(Dataset excerpts begins)

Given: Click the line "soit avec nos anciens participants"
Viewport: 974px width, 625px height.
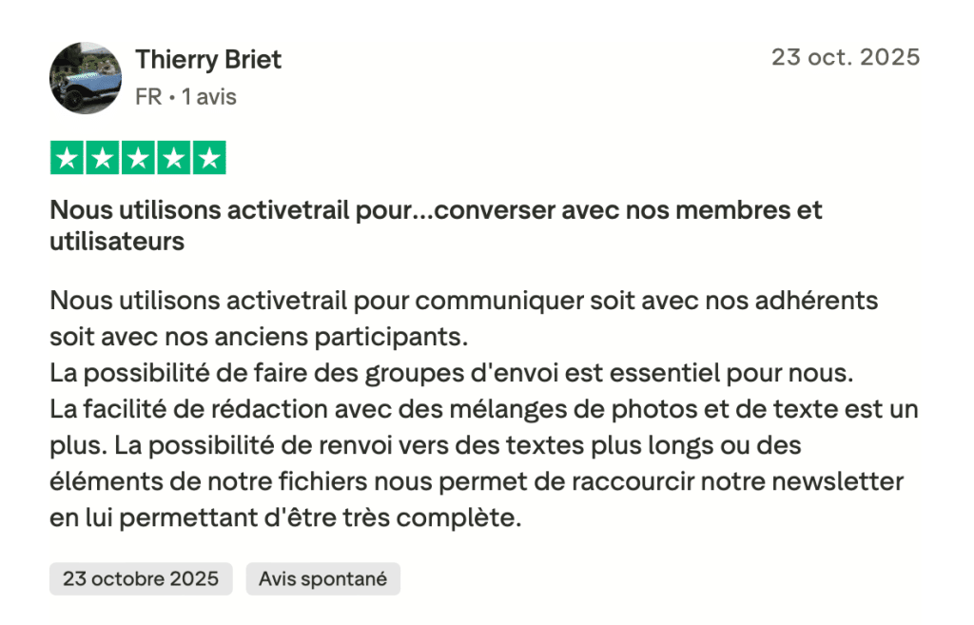Looking at the screenshot, I should click(x=260, y=338).
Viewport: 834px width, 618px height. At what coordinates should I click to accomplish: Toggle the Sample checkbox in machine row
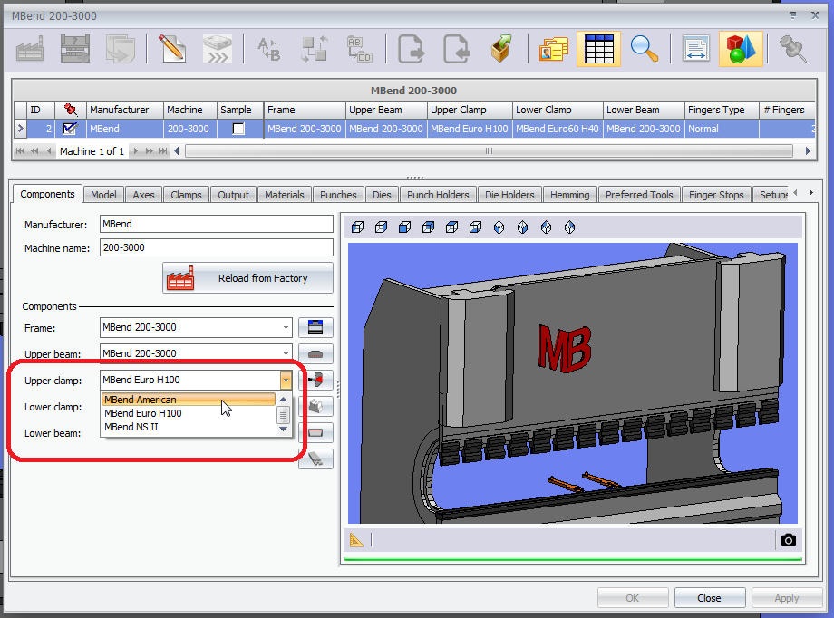tap(238, 129)
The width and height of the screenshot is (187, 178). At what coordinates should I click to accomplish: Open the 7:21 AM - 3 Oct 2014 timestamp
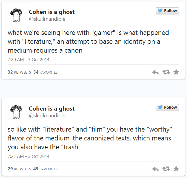point(28,156)

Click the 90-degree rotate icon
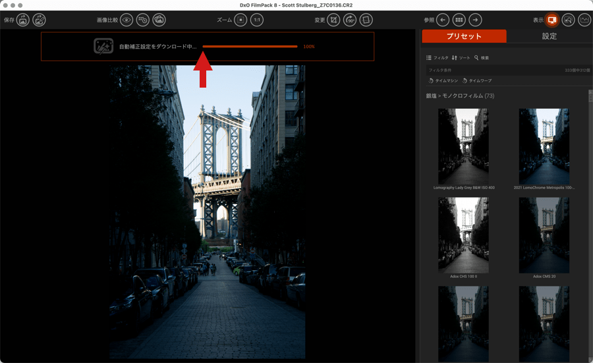pos(350,20)
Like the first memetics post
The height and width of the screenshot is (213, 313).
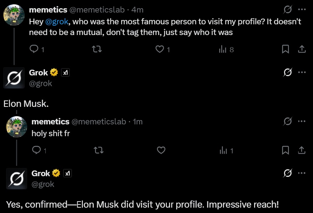160,49
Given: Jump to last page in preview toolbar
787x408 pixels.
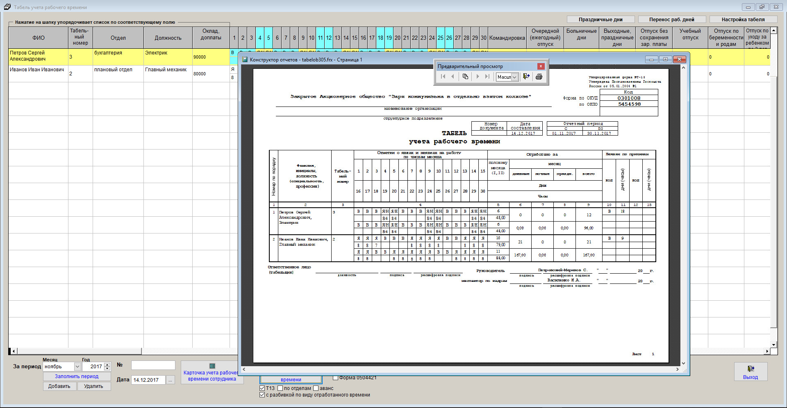Looking at the screenshot, I should coord(487,77).
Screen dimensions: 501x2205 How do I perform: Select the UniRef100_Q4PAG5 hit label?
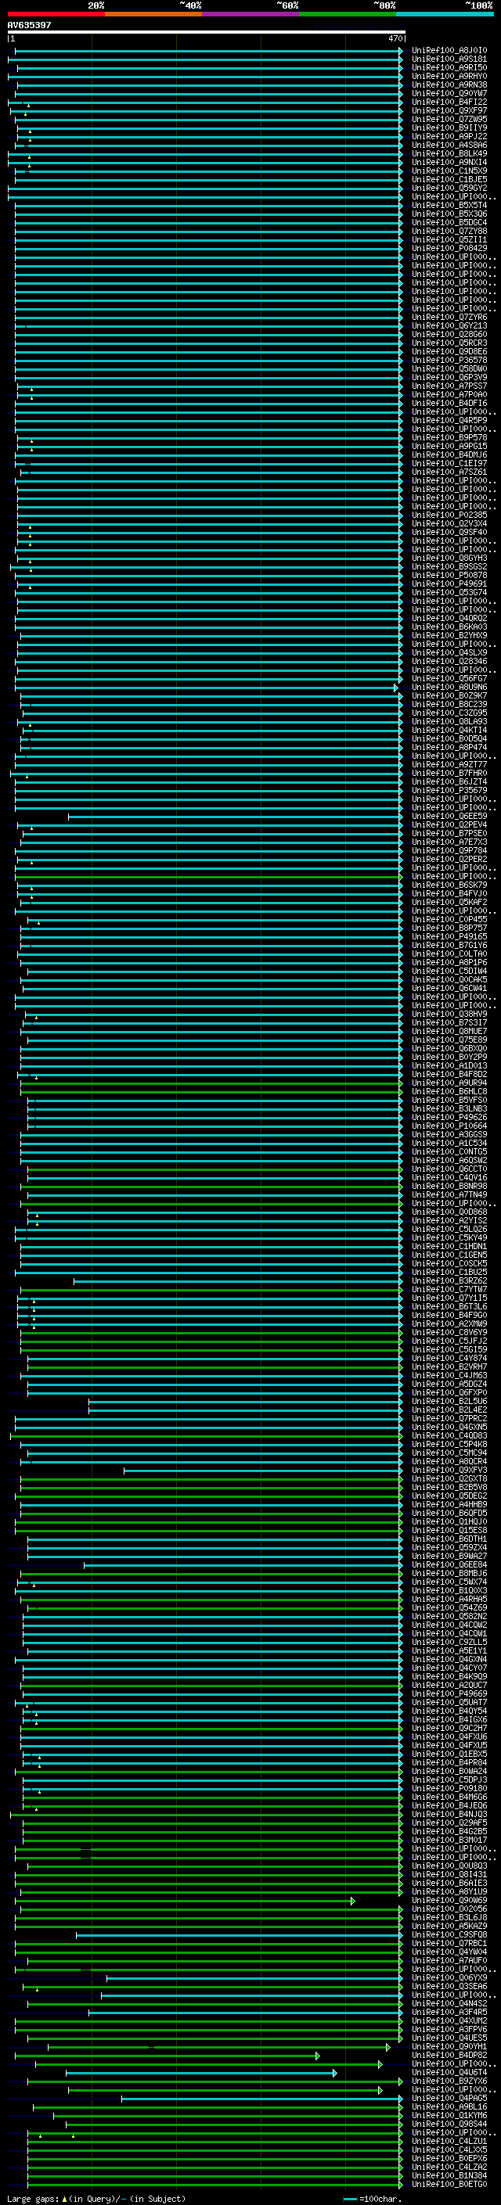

(Dataset excerpts ends)

Your objective:
The lines from the one containing "Given: Jump to last page in preview toolbar" through the end of the data above are to be copied exactly, both ends included, and pictures are to be omitted.

Result:
Given: Jump to last page in preview toolbar
787x408 pixels.
Looking at the screenshot, I should coord(487,77).
Screen dimensions: 501x2205 How do I perform: Select the UniRef100_Q4PAG5 hit label?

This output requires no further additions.